**Work instruction:** Starting with the line that contains "Expand hidden bookmarks overflow chevron" and ending with the final line of the data below, print those lines exactly and nothing else.

=== Begin Enclosure ===

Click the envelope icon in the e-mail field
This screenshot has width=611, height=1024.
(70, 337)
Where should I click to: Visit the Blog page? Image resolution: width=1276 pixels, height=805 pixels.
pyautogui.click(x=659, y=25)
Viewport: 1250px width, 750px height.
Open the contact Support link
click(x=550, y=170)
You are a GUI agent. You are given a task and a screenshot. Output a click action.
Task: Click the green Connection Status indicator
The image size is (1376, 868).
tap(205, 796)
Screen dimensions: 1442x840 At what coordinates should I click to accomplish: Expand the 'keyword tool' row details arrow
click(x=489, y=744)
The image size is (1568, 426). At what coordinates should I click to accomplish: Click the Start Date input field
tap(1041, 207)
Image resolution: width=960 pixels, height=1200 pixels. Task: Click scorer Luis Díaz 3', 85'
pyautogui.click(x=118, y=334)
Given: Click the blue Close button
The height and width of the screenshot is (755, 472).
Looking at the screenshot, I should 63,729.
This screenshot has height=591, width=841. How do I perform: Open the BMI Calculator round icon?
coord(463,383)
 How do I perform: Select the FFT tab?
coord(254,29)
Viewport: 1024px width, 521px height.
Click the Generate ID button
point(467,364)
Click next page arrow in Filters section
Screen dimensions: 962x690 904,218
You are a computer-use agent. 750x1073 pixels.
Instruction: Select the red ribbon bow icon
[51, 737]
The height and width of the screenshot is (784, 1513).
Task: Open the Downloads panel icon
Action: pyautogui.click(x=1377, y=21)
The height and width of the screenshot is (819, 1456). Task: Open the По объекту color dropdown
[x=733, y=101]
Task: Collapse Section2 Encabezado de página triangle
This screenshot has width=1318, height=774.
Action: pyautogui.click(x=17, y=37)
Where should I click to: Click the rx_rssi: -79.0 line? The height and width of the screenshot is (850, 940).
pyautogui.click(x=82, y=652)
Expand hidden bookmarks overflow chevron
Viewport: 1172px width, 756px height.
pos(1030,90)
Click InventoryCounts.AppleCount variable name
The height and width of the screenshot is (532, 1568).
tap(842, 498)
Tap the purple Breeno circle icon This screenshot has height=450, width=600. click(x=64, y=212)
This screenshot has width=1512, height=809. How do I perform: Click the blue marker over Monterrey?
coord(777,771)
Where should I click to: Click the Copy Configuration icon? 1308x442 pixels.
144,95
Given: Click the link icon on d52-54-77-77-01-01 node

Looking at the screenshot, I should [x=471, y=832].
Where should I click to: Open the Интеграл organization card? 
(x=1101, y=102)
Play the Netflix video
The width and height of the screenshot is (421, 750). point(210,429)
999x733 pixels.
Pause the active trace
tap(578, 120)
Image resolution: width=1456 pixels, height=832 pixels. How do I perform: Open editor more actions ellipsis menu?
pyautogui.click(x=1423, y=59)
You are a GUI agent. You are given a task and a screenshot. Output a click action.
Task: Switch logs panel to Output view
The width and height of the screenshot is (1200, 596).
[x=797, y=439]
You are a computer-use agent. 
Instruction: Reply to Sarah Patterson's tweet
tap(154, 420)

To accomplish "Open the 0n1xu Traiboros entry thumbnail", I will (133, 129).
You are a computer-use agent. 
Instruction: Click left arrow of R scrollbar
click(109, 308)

=== End Enclosure ===

**Result for this task:**
Expand hidden bookmarks overflow chevron
Viewport: 1172px width, 756px height.
pos(1030,90)
Click InventoryCounts.AppleCount variable name
The height and width of the screenshot is (532, 1568).
tap(842, 498)
Tap the purple Breeno circle icon This screenshot has height=450, width=600. click(x=64, y=212)
This screenshot has width=1512, height=809. How do I perform: Click the blue marker over Monterrey?
coord(777,771)
Where should I click to: Click the Copy Configuration icon? 1308x442 pixels.
144,95
Given: Click the link icon on d52-54-77-77-01-01 node

Looking at the screenshot, I should [x=471, y=832].
Where should I click to: Open the Интеграл organization card? 
(x=1101, y=102)
Play the Netflix video
The width and height of the screenshot is (421, 750). point(210,429)
999x733 pixels.
Pause the active trace
tap(578, 120)
Image resolution: width=1456 pixels, height=832 pixels. How do I perform: Open editor more actions ellipsis menu?
pyautogui.click(x=1423, y=59)
You are a GUI agent. You are given a task and a screenshot. Output a click action.
Task: Switch logs panel to Output view
The width and height of the screenshot is (1200, 596).
[x=797, y=439]
You are a computer-use agent. 
Instruction: Reply to Sarah Patterson's tweet
tap(154, 420)

To accomplish "Open the 0n1xu Traiboros entry thumbnail", I will (133, 129).
You are a computer-use agent. 
Instruction: Click left arrow of R scrollbar
click(109, 308)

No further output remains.